NASA and SpaceX have postponed their historic launch due to inclement weather in Florida. It will now take place on Saturday, weather permitting.
On Saturday, for the first time in nine years, American astronauts will lift off from their home soil en route to space — and will do so aboard a privately-funded spacecraft.
ABC15 will have live coverage across all digital platforms when the launch does officially take place.
Since the end of the space shuttle program, NASA astronauts have been hitching rides to the International Space Station onboard Russian Soyuz rockets launched from Kazakhstan.
“We really want to increase access to space and that's what this does,” astronaut Rex Walheim said.
The astronauts undertaking this mission are Robert Behnken and Doug Hurley. Hurley's wife, Karen Nyberg, and Behnken's wife, Megan McArthur, are also astronauts who have flown in space.

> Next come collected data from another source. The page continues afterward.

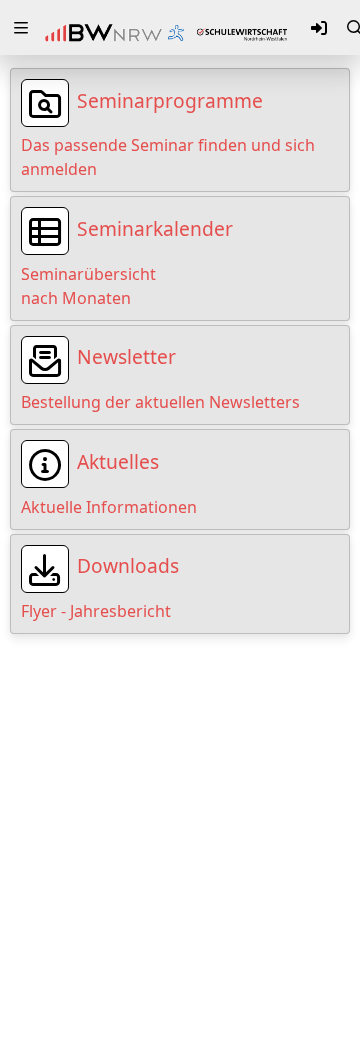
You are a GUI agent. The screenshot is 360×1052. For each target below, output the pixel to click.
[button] (21, 28)
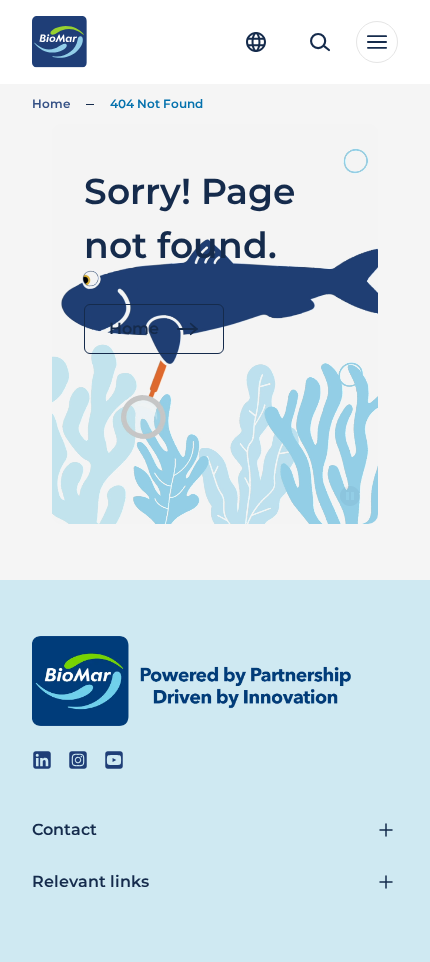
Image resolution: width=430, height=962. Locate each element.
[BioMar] (59, 42)
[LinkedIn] (42, 760)
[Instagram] (78, 760)
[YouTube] (114, 760)
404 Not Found (156, 103)
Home (51, 103)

“After five years of every day working on this program, I think Bob and I are only two of many people ready to get this thing airborne,” Hurley said.
Nine years ago, Hurley piloted Atlantis on that final space shuttle mission, STS-135, with Walheim onboard as a mission specialist.
“It’s neat to see him go out there and be able to be in space again,” Walheim said.
He knows exactly what awaits the two-person crew on launch day.
“About six seconds before launch, the main engines come up and that vehicle starts shaking, like it's coming apart,” Walheim said. “It's just amazing.”
It’s an experience he hopes will touch people watching in the U.S. and around the world during this difficult time.
“It's hard enough trying to send people in space – to try and send people in space during a pandemic, it makes it extra hard,” Walheim said. “It shows what we all need to do down here today. You know, we have such a big crisis going on. We'll get through it, but we'll get through it through cooperation.”
The astronauts are expected to spend at least a month – and possibly as long as four months – on the International Space Station.